Earlier this year, Amazon determined that the SPLC-rated hate group Family Research Council (FRC) was ineligible for the program. Two years prior, Amazon was pressured until it also ended its acceptance of the Alliance Defending Freedom (ADF) on its site.

“Companies, if they really walk the talk, shouldn’t be giving their platform to organisations that are working to limit the rights of other people,” said Evelyne Paradis, executive director of the LGBTQ group ILGA-Europe, “…they shouldn’t be giving space to any organisation […] that is actively fueling hatred and/or working against the rights of other people.”

The United Kingdom-based LGBTQ group Stonewall, which has recently partnered with Amazon, announced that they “raised our concerns with Amazon, and will continue our work until every LGBT+ person is free to be themselves worldwide.”

AmazonSmile, according to its participation agreement, is not supposed to allow organizations that “engage in, support, encourage, or promote: intolerance, discrimination or discriminatory practices based on race, sex, religion, nationality, disability, sexual orientation, or age.”

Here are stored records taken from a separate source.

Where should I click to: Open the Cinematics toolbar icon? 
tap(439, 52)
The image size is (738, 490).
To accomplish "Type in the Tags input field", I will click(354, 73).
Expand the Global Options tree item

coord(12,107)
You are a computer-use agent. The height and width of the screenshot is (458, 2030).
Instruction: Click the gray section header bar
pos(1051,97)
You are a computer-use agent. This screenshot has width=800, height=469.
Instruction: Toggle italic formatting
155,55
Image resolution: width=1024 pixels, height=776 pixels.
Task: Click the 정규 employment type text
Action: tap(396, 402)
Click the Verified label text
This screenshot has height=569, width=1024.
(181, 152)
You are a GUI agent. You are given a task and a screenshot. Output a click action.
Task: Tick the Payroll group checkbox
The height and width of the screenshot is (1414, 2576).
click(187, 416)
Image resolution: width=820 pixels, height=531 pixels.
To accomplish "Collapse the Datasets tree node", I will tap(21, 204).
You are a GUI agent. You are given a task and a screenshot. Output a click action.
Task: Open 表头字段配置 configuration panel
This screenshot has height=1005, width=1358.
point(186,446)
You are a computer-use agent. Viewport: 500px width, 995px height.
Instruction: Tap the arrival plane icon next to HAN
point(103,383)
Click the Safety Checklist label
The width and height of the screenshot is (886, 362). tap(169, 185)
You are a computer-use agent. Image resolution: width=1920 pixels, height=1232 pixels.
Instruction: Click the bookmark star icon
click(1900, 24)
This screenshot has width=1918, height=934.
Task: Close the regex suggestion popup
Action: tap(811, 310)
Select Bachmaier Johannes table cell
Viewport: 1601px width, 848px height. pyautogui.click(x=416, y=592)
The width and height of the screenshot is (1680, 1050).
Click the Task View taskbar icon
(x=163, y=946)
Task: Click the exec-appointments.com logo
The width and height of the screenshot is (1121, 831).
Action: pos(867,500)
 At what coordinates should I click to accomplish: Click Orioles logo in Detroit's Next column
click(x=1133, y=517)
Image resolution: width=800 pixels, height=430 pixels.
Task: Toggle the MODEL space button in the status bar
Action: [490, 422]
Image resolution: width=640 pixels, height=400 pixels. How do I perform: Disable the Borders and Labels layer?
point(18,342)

Yet, they decline to say if they are removing or will remove the groups with anti-LGBTQ and anti-abortion missions.

As the coronavirus pandemic continues throughout America, Amazon’s bottom line grows. They pulled in a whopping $96 billion in revenue last quarter.

Since 2013, they claim they have “relied on the US Office of Foreign Assets Control and the Southern Poverty Law Center to provide the data for these determinations,” despite two SPLC-rated hate groups remaining available. In July, CEO Jeff Bezos admitted before Congress that their vetting process was “an imperfect system.”

“If at any point an organization violates this agreement, its eligibility will be revoked,” they asserted in their latest statement.